Records:

<<<<

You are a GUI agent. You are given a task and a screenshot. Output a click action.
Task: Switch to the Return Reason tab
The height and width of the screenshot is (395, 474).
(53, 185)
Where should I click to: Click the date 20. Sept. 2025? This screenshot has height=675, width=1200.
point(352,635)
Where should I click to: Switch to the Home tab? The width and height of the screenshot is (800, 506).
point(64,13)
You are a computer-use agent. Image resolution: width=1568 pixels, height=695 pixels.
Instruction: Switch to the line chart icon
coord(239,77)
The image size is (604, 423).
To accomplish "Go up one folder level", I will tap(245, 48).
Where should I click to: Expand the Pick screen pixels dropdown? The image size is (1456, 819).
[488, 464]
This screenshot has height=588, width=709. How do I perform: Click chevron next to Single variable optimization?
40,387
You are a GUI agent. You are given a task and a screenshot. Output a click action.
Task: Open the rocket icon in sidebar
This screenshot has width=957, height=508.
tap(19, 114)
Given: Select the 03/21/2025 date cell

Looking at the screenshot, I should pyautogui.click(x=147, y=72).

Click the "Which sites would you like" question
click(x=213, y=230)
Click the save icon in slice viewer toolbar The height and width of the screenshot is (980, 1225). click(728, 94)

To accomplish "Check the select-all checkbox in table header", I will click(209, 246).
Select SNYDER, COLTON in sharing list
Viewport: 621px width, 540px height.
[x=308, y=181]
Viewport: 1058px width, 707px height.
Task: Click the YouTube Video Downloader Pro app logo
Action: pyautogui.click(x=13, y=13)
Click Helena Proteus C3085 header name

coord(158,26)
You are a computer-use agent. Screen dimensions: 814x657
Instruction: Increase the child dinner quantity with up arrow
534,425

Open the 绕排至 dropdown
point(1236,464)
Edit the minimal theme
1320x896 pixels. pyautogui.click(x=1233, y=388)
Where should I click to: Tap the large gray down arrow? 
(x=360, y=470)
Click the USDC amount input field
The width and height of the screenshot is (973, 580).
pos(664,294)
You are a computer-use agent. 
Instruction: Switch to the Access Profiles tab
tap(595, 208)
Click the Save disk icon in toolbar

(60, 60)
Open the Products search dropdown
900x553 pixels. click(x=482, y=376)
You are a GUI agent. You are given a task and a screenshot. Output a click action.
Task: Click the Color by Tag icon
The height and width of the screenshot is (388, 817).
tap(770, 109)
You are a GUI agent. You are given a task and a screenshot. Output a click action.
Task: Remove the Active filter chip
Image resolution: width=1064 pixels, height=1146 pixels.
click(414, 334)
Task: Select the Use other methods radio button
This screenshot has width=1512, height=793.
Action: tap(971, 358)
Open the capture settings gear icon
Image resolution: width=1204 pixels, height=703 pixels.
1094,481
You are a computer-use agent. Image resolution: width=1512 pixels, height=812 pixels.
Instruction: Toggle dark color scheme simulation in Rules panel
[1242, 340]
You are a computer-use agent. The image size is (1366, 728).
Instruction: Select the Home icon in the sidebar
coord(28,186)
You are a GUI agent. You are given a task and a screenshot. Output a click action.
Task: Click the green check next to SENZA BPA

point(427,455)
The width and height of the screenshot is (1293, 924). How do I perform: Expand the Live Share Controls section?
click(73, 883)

>>>>

Prompt: Copy out, unchanged, every row from the line containing "Where should I click to: Tap" through the last row, including both of those lines.

Answer to this exercise:
Where should I click to: Tap the large gray down arrow? 
(x=360, y=470)
Click the USDC amount input field
The width and height of the screenshot is (973, 580).
pos(664,294)
You are a computer-use agent. 
Instruction: Switch to the Access Profiles tab
tap(595, 208)
Click the Save disk icon in toolbar

(60, 60)
Open the Products search dropdown
900x553 pixels. click(x=482, y=376)
You are a GUI agent. You are given a task and a screenshot. Output a click action.
Task: Click the Color by Tag icon
The height and width of the screenshot is (388, 817).
tap(770, 109)
You are a GUI agent. You are given a task and a screenshot. Output a click action.
Task: Remove the Active filter chip
Image resolution: width=1064 pixels, height=1146 pixels.
click(414, 334)
Task: Select the Use other methods radio button
This screenshot has width=1512, height=793.
Action: tap(971, 358)
Open the capture settings gear icon
Image resolution: width=1204 pixels, height=703 pixels.
1094,481
You are a computer-use agent. Image resolution: width=1512 pixels, height=812 pixels.
Instruction: Toggle dark color scheme simulation in Rules panel
[1242, 340]
You are a computer-use agent. The image size is (1366, 728).
Instruction: Select the Home icon in the sidebar
coord(28,186)
You are a GUI agent. You are given a task and a screenshot. Output a click action.
Task: Click the green check next to SENZA BPA

point(427,455)
The width and height of the screenshot is (1293, 924). How do I perform: Expand the Live Share Controls section?
click(73, 883)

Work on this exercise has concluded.